(Stored records)
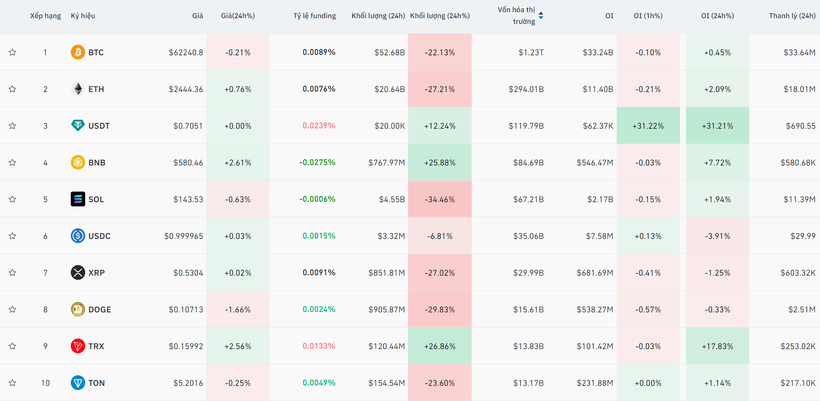Click the DOGE coin icon

(x=78, y=310)
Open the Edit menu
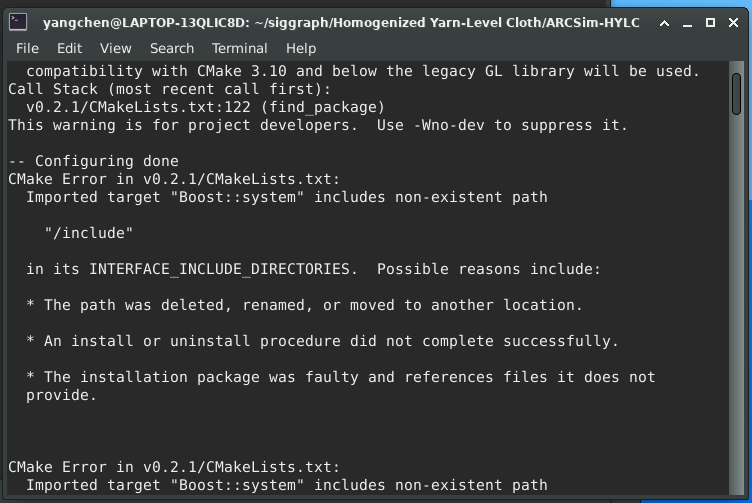 [x=69, y=48]
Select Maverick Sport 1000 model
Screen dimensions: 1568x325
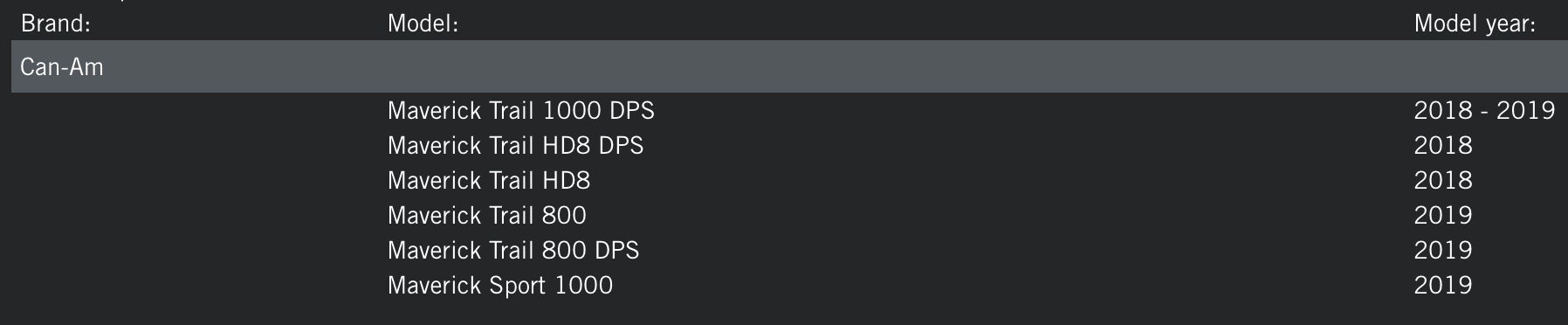click(500, 285)
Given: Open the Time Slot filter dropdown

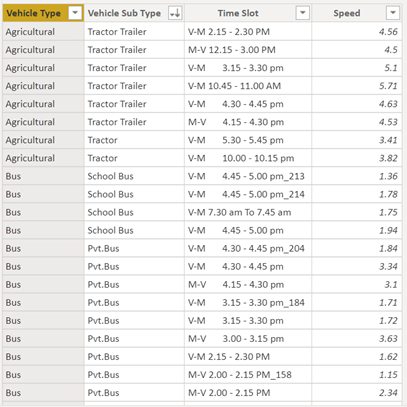Looking at the screenshot, I should 303,13.
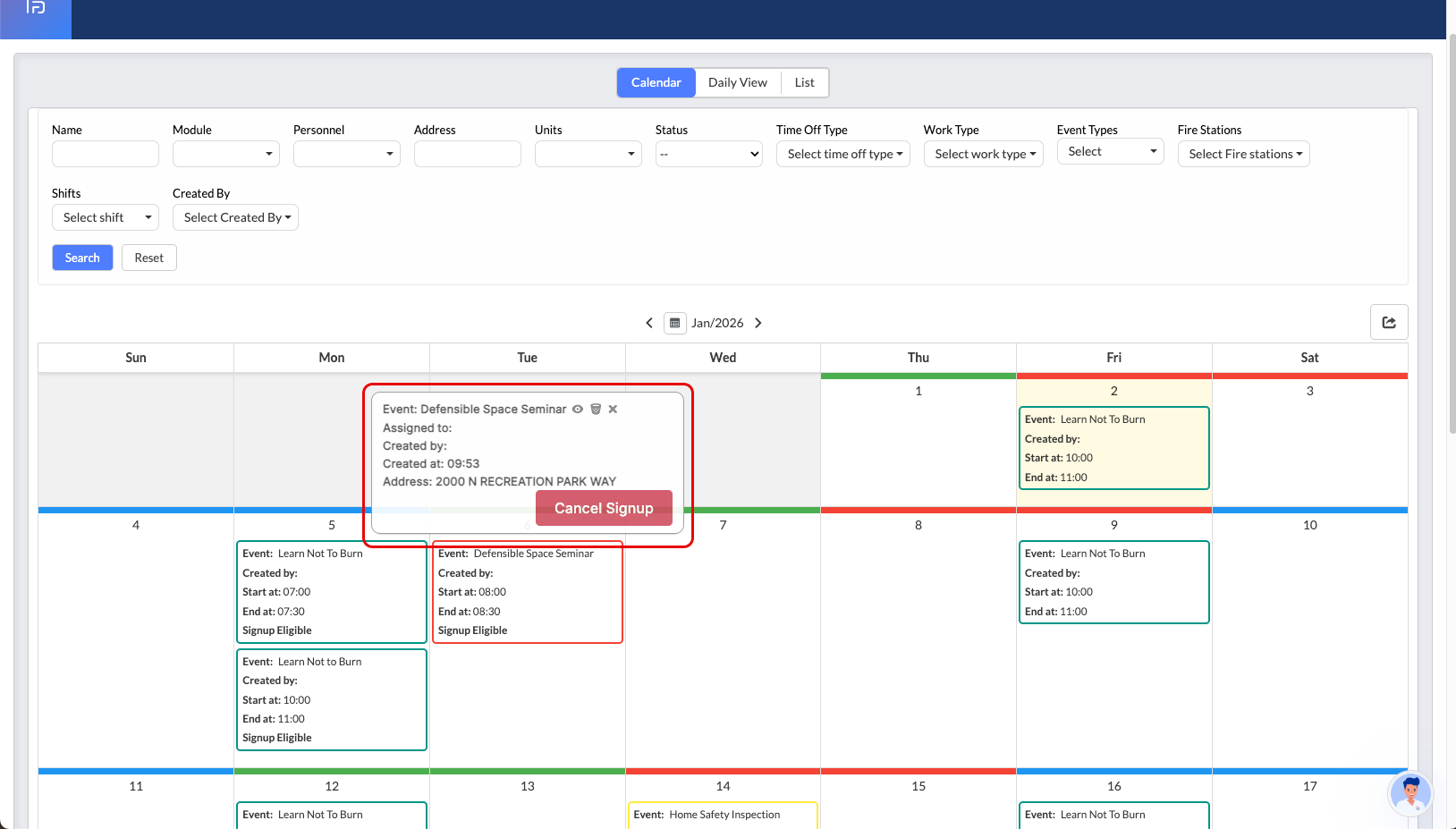1456x829 pixels.
Task: Click the Reset filters button
Action: pyautogui.click(x=148, y=258)
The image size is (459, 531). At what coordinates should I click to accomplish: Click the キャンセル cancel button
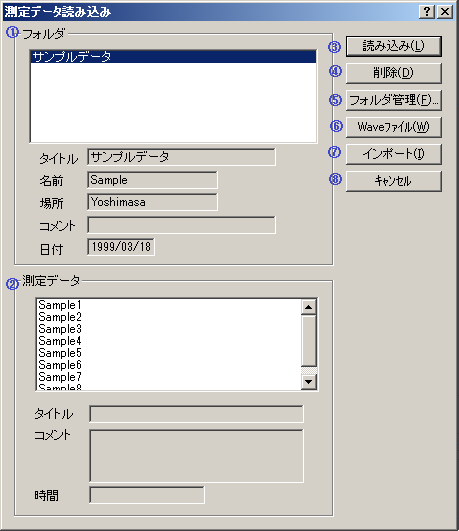(394, 181)
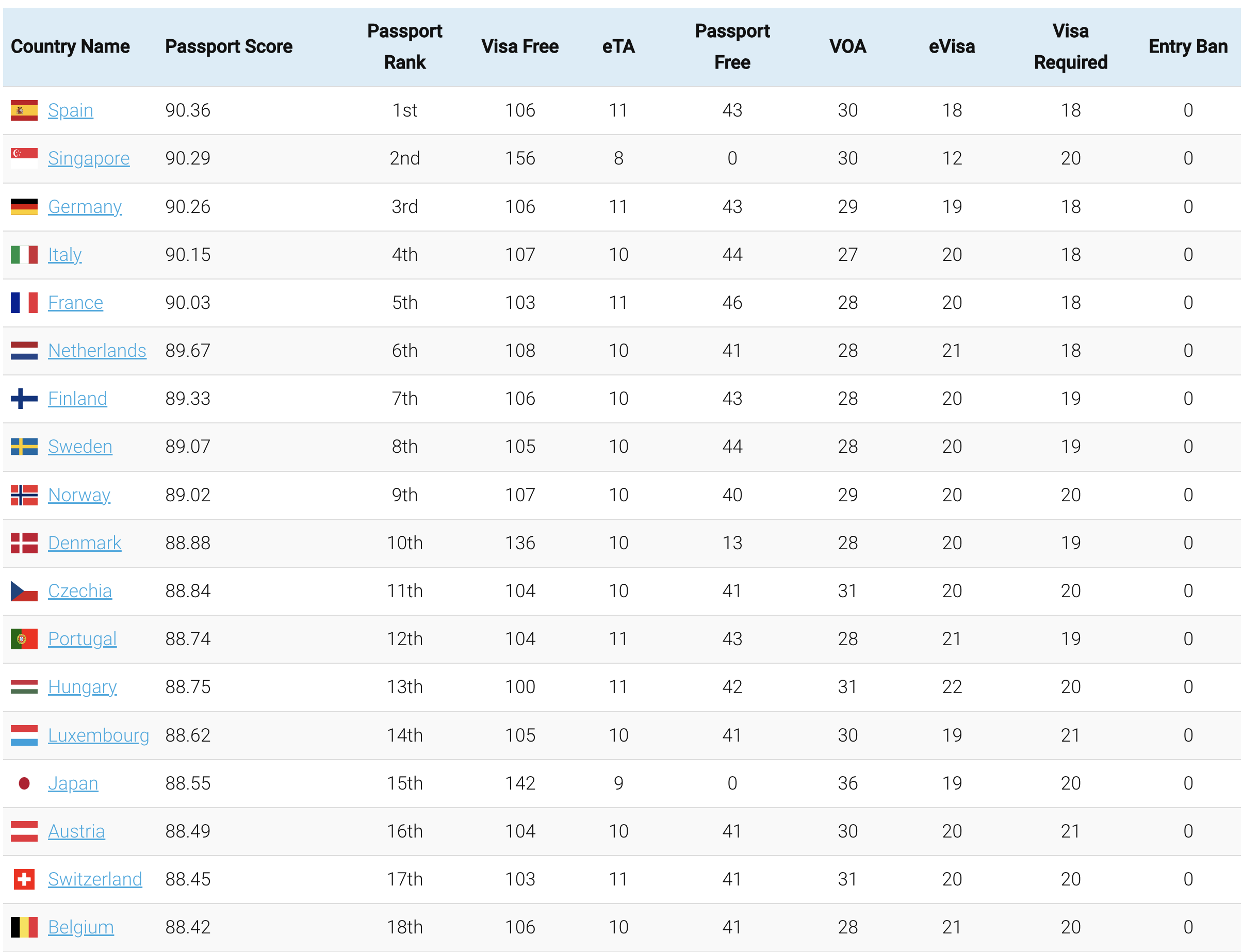Open the Norway country link
The height and width of the screenshot is (952, 1242).
tap(79, 495)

## DIRECTIONS
Drop the pictures, then transcribe the lines from the one containing "Open the Edit menu" to the end of the data above, exactly and nothing more.

## WRITTEN ANSWER
Open the Edit menu
 [x=69, y=48]
Select Maverick Sport 1000 model
Screen dimensions: 1568x325
click(500, 285)
Given: Open the Time Slot filter dropdown

Looking at the screenshot, I should 303,13.
1456x829 pixels.
Task: Click the Reset filters button
Action: pyautogui.click(x=148, y=258)
The image size is (459, 531). At what coordinates should I click to accomplish: Click the キャンセル cancel button
(394, 181)
Open the Norway country link
The height and width of the screenshot is (952, 1242).
tap(79, 495)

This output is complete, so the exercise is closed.